Anche Quilly aveva confermato che tra i due
signori degli inferi quella più spietata
era Persefone.
E poi il mondo era
piombato in una coltre di oscurità. Un pesante velo, spesso
quanto una coperta
di cotone, era scivolato su di loro, composto di ombre e
oscurità, come se
fosse scesa una notte improvvisa.
Jude si era sentito rinvigorito da quello, aveva sentito la note
vibrargli nel
torace, “Oh mio dio questo dolore è
atroce” aveva piagnucolato Qbert, si,
poteva percepirlo l’angoscia che permeava quel velo, era
sensibile per lui che
era un solo semidio, figurarsi per i satiri che percepivano
l’empatia.
Qualsiasi cosa fosse successa aveva sconvolto Bernie, perché
solo lei avrebbe
potuto fare quello, far sprofondare tutti, per chi sa quante leghe, nel
buio
pesto, solo il potere di una figlia di una dea protogena.

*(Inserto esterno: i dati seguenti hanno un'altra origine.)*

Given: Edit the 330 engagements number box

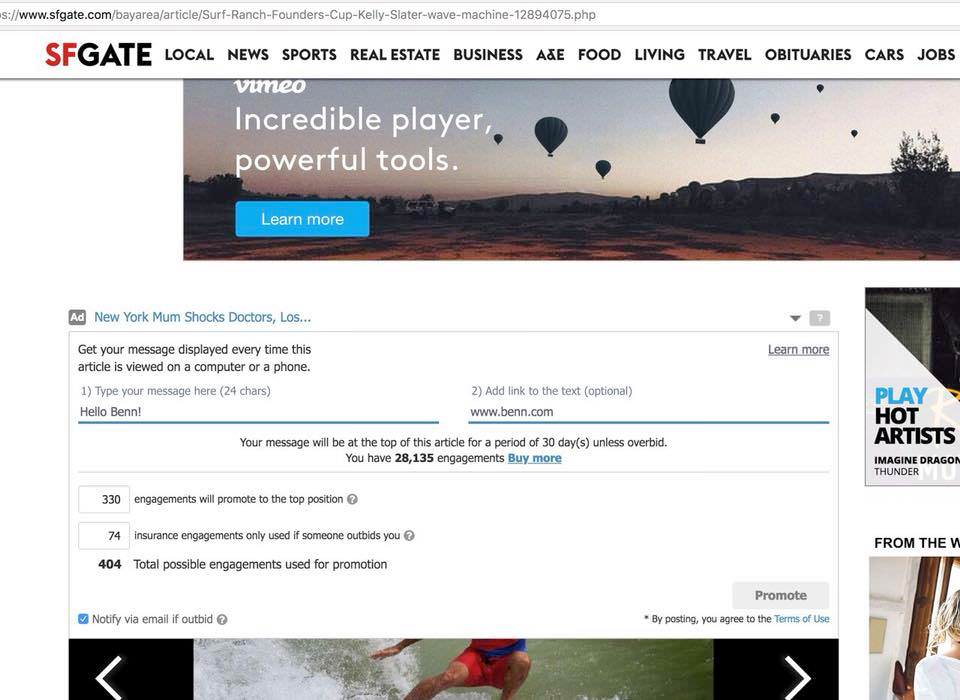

“Immagino sia opera della figlia di Nyx” aveva
valutato Odoacre, cercando a
tentoni Josh nelle ombre, “Deve essere lei” aveva
confermato Qbert con una voce
lacrimosa.
Jude aveva allungato la mano, nonostante sembrasse fitta come una
coperta
l’aria era rimasta intoccabile, eppure lui poteva percepire
con vigore quel
potere, aveva focalizzato tutte le attenzioni sulla punta delle dita
nel
tentativo di rendere tangibile quell’oscura area, poi quando
le aveva sentito,
una ribollente rabbia che fagocitava un dolore sordo, Jude si era
immerso come
sotto l’acqua scrociante di una cascata.
Si era sentito pregno di quell’oscurità, come se
annegasse nelle gelide acque
di un lago, prima di tornare ad un ambiente naturale.
Aveva oltrepassato le ombre di Bernie.
Era stato diverso rispetto quando viaggiava attraverso le sue, non
sapeva
descriverlo bene, ma era stato come indossare un vestito troppo
inamidato.
Poi una forte luce aveva inondato il suo campo visivo, avvolti in quel
buio era
stato come guardare direttamente il sole.
“C’è qualcuno! Ma non sono
loro!”
“Jude!”
Aveva sentito due voci sovrapporsi, ma non era riuscito a capire da
dove
venissero, essendo ancora la sua vista scossa dalla luce.
Poi aveva sentito una mano calda toccare le sue dita.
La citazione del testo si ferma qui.